Just to catch you up, based on US copyright laws, derivative works are considered unique works and do not breach the original work's copyright.
Really? From what I understood of US copyright law, derivative works do fall under the original's copyright.
Googling gives me this pdf, which says
Only the owner of copyright in a work has the right to prepare, or to authorize someone else to create, an adaptation of that work. [...] The unauthorized adaption of a work may constitute copyright infringement.
The only leeway there is "may constitute copyright infringement," which I assumed was referring to fair use policy; I'm fairly certain fair use wouldn't apply to fan translations distributed widely on the internet (and absolutely certain it doesn't for fan translators with patreon or whatever), but that's a part of the law that relies on interpretation, so it's not as easy to conclusively point to some quote.
@hatguy12 Whoops, I believe I may have misunderstood what I had read before, I think you are right. In other words, there's even less leeway to construe fan translations as legitimate works.
@myskaros Since we are discussing international application of copyright laws, and I have no knowledge of Japan's laws, other than they are different from ours, so I guess you're right. That's why lawyers get paid big bucks. As far as U.S. copyright law goes, I'm not sure there are not many instances of a U.S. copyrighted book needing a third party translation.
To pick a popular young adult novel at random... The Hunger Games was released in Japan by Media Factory and translated by Naoko Kawai from Osaka. Inside it reads "Japanese translation rights arranged with Intercontinental Literary Agency through Japan UNI Agency". That's all sounds pretty third party.

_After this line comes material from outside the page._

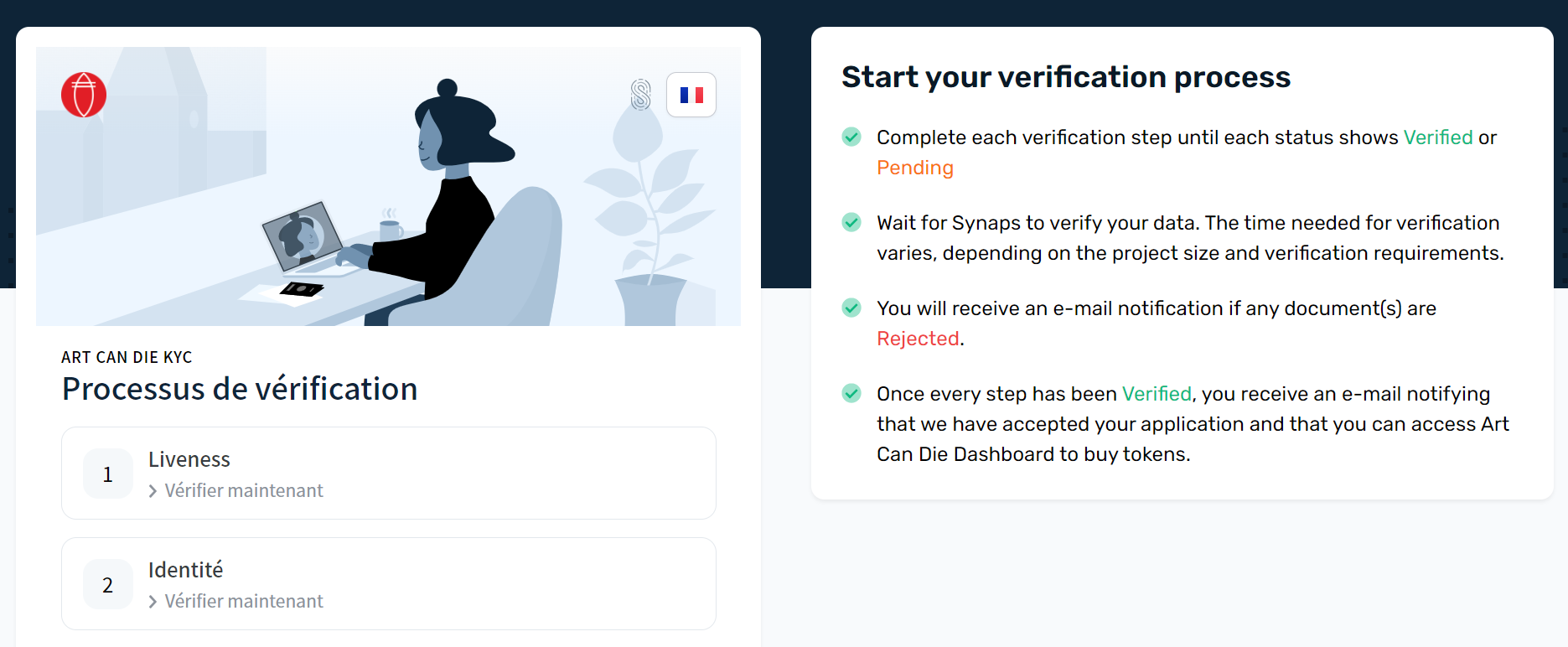Viewport: 1568px width, 647px height.
Task: Click the "Start your verification process" heading
Action: click(1066, 77)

snip The only reason why ANY of you know of any of these series is because of the hard work of these 'pirates' have done. There would be an entire market in the west that wouldn't have known, or paid money for their content. The whole reason that the authors are getting money from the west is purely through the efforts of the fan translations. But to you, I guess the fan translators should feel thankful that they didnt have their legs broken. -_-
Yeah, no. The only series JNC are publishing that I knew of before becoming a member are the ones with an anime (Grimgar & Smartphone), likewise for non-JNC series I'm buying too (Re:Zero, Konosuba). So WN & LN fan translators didn't do shit as far as making me a potential customer - it was the marketing strategy of making an anime as an advert for the novels. I almost always see, or at least hear of, the anime first then go looking for the source material. I have way too much to read as it is, but if I wanted more I'd go for fanfiction of series I already like rather than shitty machine translated series I'd never heard of.
Based on this thread I believe the way that it works is that the original author has the right to control the creation and distribution of translations, which are derivative works. The fan translator has ownership of the particular script of his own translation, but did not have the right to create it and does not possess the right to make use of it by e.g. distributing it on his website if he was not authorized to create that translation, as this infringes on the original author's rights over creation and distribution of derivative works - the translation is still copyright infringement. Thus legal actions with regards to the unauthorized use of this fan translation (whether by the fan translator or by others) can only be taken by or with the authorization of the original rights holder.